Pour autant, le modèle anglo-saxon est-il transposable à la France ?
Non, car il y a en France cette méfiance historique envers les fondations, qui remonte à la Révolution et aux mauvais souvenirs qu’ont laissé les corps intermédiaires de l’Ancien Régime. Dès 1805, Napoléon a édicté des mesures restrictives à l’encontre des institutions privées d’intérêt général. La culture est toujours considérée comme un facteur politique d’unité nationale, même si cela est en train de changer car l’État n’a plus les moyens financiers de ses ambitions.

Existe-t-il une spécificité française dans la pratique du mécénat ?
Le secteur culturel, son financement et son pilotage sont à direction publique. Ce schéma est cependant en train de s’aligner sur le modèle anglo-saxon. Les choses vont donc probablement changer dans les années à venir. En temps de crise, la culture n’est pas prioritaire mais elle est politiquement indispensable pour créer du consensus. Louis-Philippe l’avait compris dès 1830. L’un des premiers actes de la Monarchie de Juillet a été de créer, avec Mérimée, l’Inspection générale des monuments historiques, afin de se doter d’une légitimité. Même s’il y a une diminution des financements publics, ils ne pourront jamais disparaître totalement.

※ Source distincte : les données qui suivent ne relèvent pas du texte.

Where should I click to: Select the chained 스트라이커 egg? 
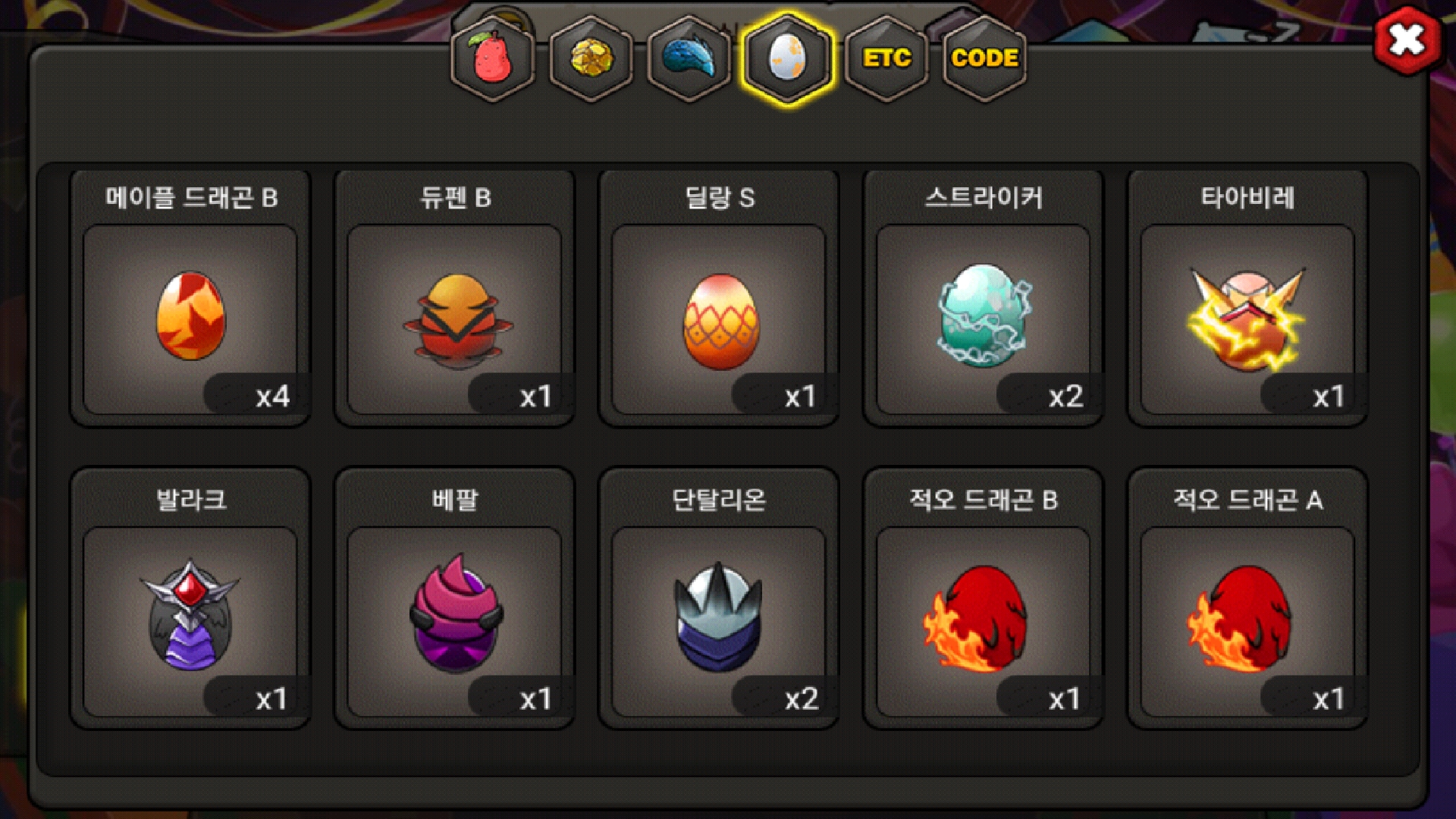click(984, 315)
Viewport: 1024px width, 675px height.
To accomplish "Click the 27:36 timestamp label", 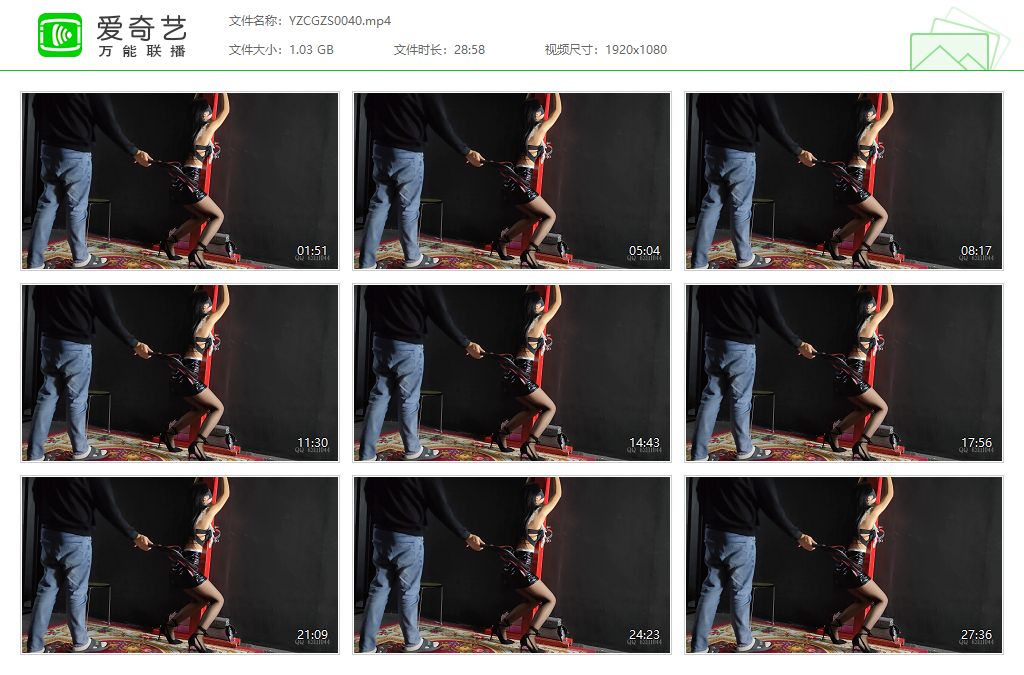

Cette incitation au mécénat a-t-elle été accompagnée d’assez de précautions en termes de déontologie ?
Non. Et c’est pour cela que les conservateurs du patrimoine sont encore très réticents. La ligne jaune a en effet été franchie plusieurs fois. Cela a été le cas en 2004 avec Vinci à Versailles, où la frontière entre mécénat et parrainage a été brouillée. Je pense aussi au cas d’une exposition du Palais de Tokyo sur le thème de la peau, financée par Nivéa. Certains films de vidéastes présentés avaient été tournés dans les laboratoires du groupe. En France, les mécènes ont pris l’habitude d’organiser des soirées privées dans les musées. Or il y a des précautions à prendre pour la conservation des œuvres, qui ne sont pas toujours respectées.

Que pensez-vous du développement du mécénat de compétences ?
C’est une excellente idée. À condition, là encore, d’être vigilant. Il me semble ainsi que, dans le cas de Lascaux, EDF a trop joué à l’apprenti sorcier. Le mécénat de compétences me paraît surtout intéressant à l’échelle des PME. Je considère, ici aussi, qu’il faudrait s’inspirer du modèle anglais de l’Art Council. L’Admical pourrait ainsi devenir une structure de mécénat du type « autorité administrative indépendante », comme l’est le Conseil supérieur de l’audiovisuel.

Jacques Rigaud, son ancien président, était pourtant hostile à cette idée…
Sur ce point, il me semble qu’il avait tort. Tout comme lorsqu’il a déclaré que le mécénat ne servirait pas à boucler les fins de mois d’un État impécunieux. Car nous y sommes ! Cette structure permettrait d’établir une coadministration des projets avec les mécènes, sous égide publique. Aujourd’hui, les mécènes déplorent d’être obligés de passer sous les fourches caudines des choix publics. Dans le même temps, cette direction publique est essentielle car elle évite de tomber dans la facilité et le conformisme. Sous cet angle, le modèle anglais est très positif. Le National Trust fonctionne de la sorte depuis 1895, avec des mécènes représentés au sein de son conseil d’administration, sans aucune critique majeure.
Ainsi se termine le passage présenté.